The phrase “family contributions” clearly states that every family member is expected to contribute to the tasks at home. Have your children help out with “family contributions” will help them feel a sense of belonging and security that they have an essential role in the family.
Do I Pay my Kids for Chores?
As mentioned above, chores are just ways your kids should be contributing to the family. Therefore, you should not be paying your kids for chores. If your kids are asking to buy things, you should be implementing a weekly allowance for them to learn about earning money and spending it.
If you link money to doing chores, then your kids will eventually only complete chores only if they receive a reward in return. If all the sudden you stop giving money for chores, your kids will lose the motivation to complete their family duties.
My kids are internally motivated to help around the house. They get to do tasks that normally mommy does – how cool is that? They love help prepping the food for dinner (mixing the batter, cutting the fruits, etc.) and even cleaning the table (though this one is probably because they love the spray bottle). But for them, chores are FUN!
If you already started rewarding your kids for doing chores, stop immediately. Explain to your kids that the chores are family contributions and that since they participate in the family privileges, then they also must participate in the family responsibilities.
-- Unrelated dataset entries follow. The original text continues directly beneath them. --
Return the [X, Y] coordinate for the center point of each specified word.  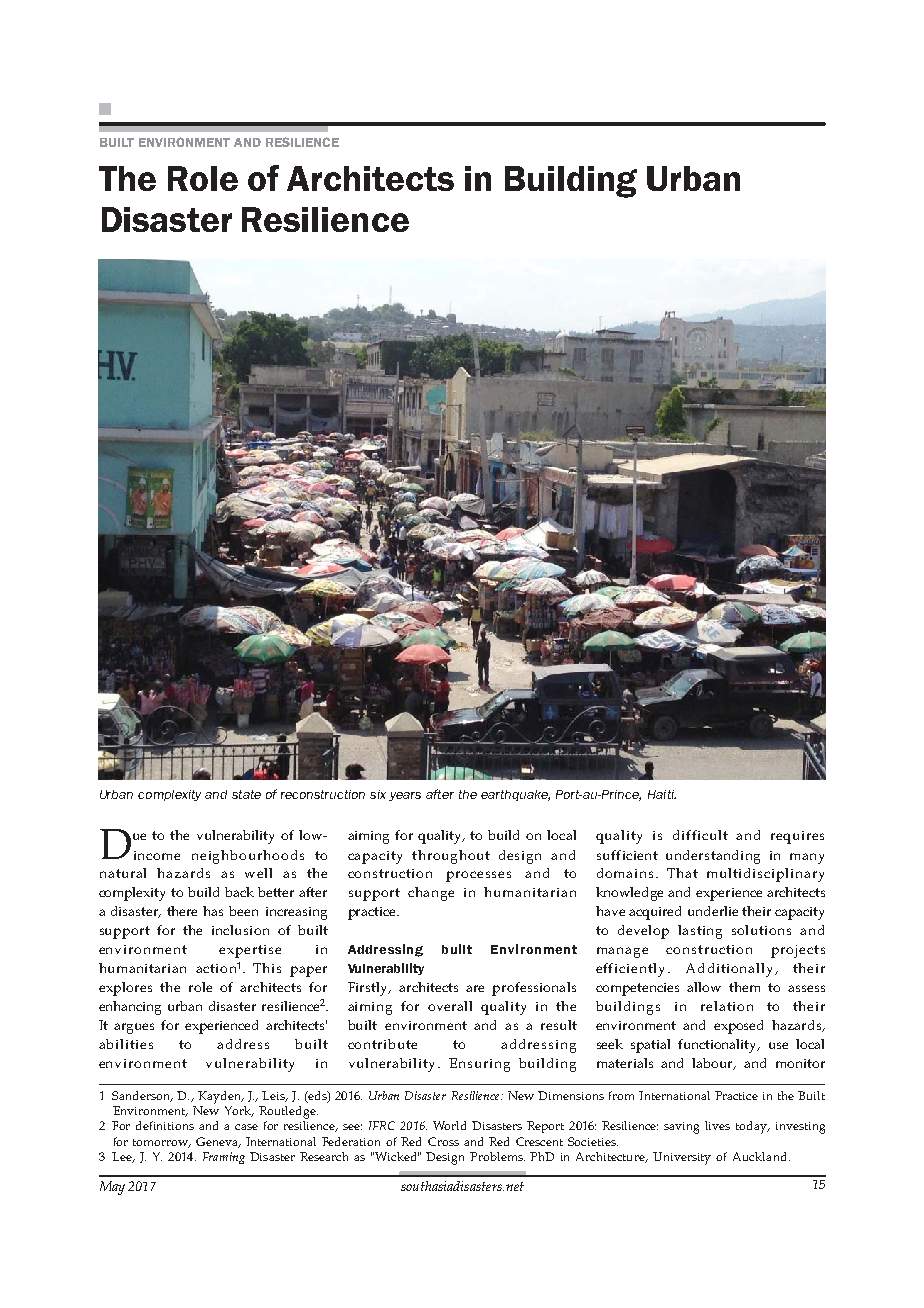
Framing [224, 1158]
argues [134, 1028]
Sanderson [142, 1096]
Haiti [662, 794]
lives [717, 1125]
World [449, 1125]
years [405, 796]
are [475, 988]
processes [478, 876]
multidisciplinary [765, 875]
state [246, 794]
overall [450, 1006]
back [239, 892]
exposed [738, 1027]
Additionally [731, 970]
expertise [250, 951]
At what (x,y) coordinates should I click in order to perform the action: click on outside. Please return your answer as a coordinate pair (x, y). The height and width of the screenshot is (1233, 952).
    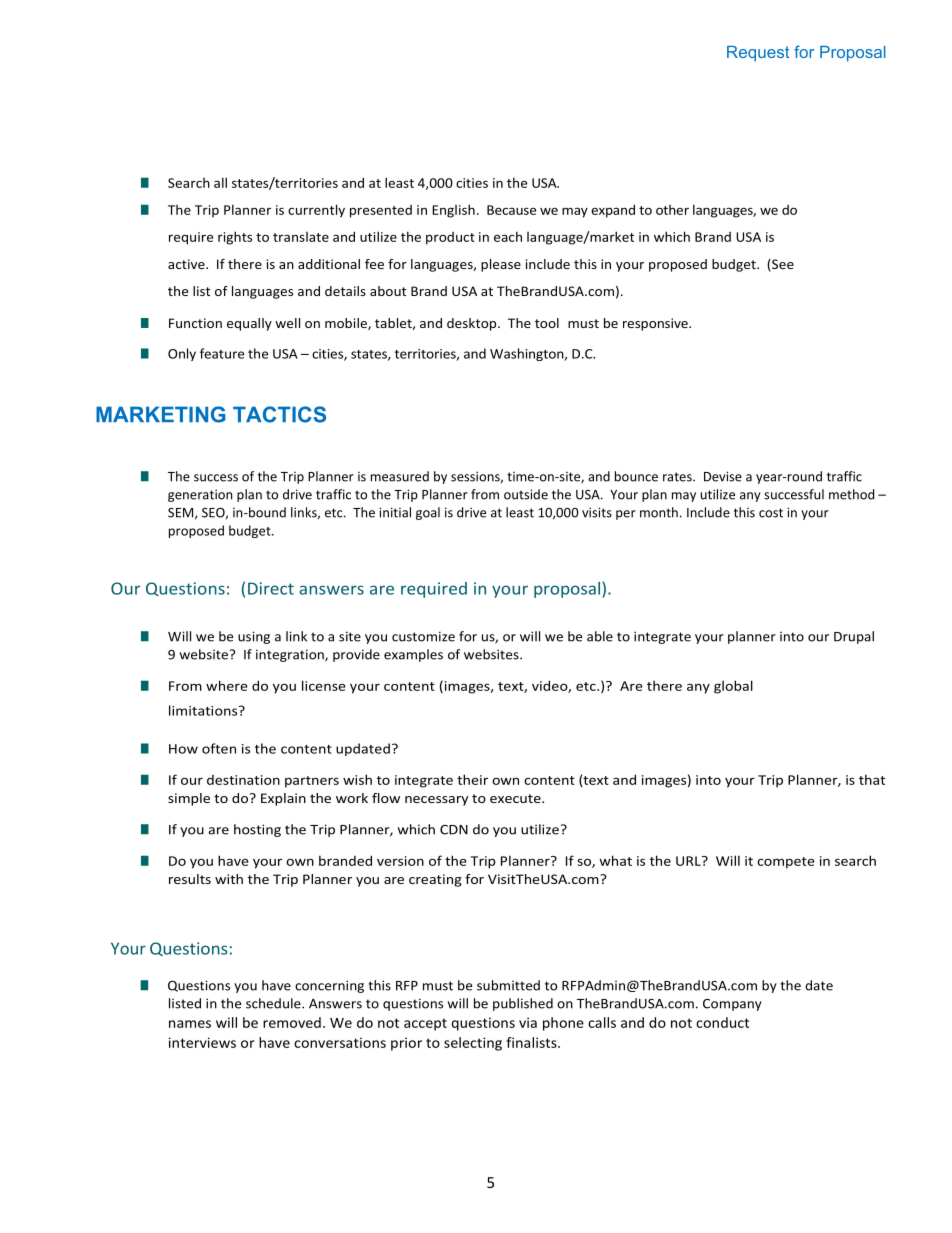
    Looking at the image, I should click on (526, 494).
But guess what! They will start getting weekly allowances! They can’t complain about that! Read more about how to start an allowance system in your family here.
Tips for Chore Success
- Control the environment. For example, if you have a brand-new toy, don’t show it to your kids before they finish the chores. If you do, the kids will forget their responsibilities and focus on playing with the new toy instead.
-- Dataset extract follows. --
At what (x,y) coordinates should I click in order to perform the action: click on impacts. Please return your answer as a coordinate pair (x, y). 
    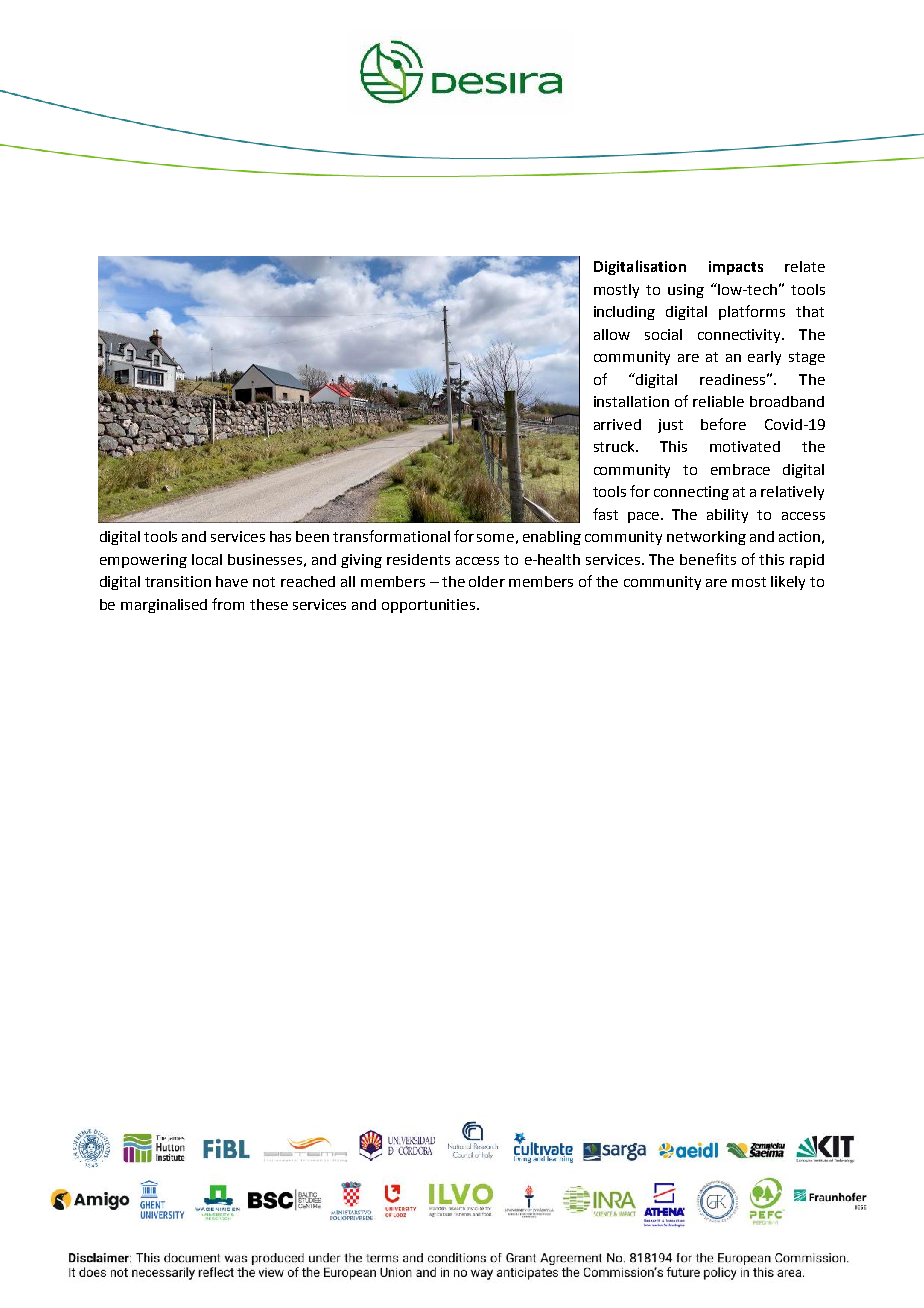
    Looking at the image, I should click on (736, 268).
- Set up a kid-friendly house. You can’t expect your kids to set up the table for dinner when all the dishes and utensils are high up in the cupboards. Make sure all the tools your kids need to complete their chores are within their reach.
- Leave time in the day for chores. With baseball practice, piano lessons, and other after school activities, it’s hard for your kids to find time to finish their daily tasks. Make sure you are not filling up their schedules with tons of activities and expect them to spend the little time they have at home to do chores.
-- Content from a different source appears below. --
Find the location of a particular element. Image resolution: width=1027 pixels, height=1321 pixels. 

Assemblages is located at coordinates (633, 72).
- Don’t criticize. I am such a Type A mom, and I want everything to be done to perfection. Well, your kids are not going to be perfect, especially if they are young. Let them do the chores to the best of their abilities without you nitpicking at every little detail. If there is something majorly wrong, then take the chore off the list and re-train. If it’s just something small and you must fix it, wait until your kids have gone to bed to do so.
Are You Excited to Get Started?
Having your kids help out around the house is such an excellent way to keep them occupied while learning practical life skills. Oh, and having less for you to do doesn’t hurt.
I swear my kids love cleaning, watering the plants, helping transfer clothes from the washer to the dryer, and doing other age-appropriate tasks for 3-5 year-olds more than playing with their toys. Kids entertained? Check. Chores getting done? Check. Happy mom? Check check check.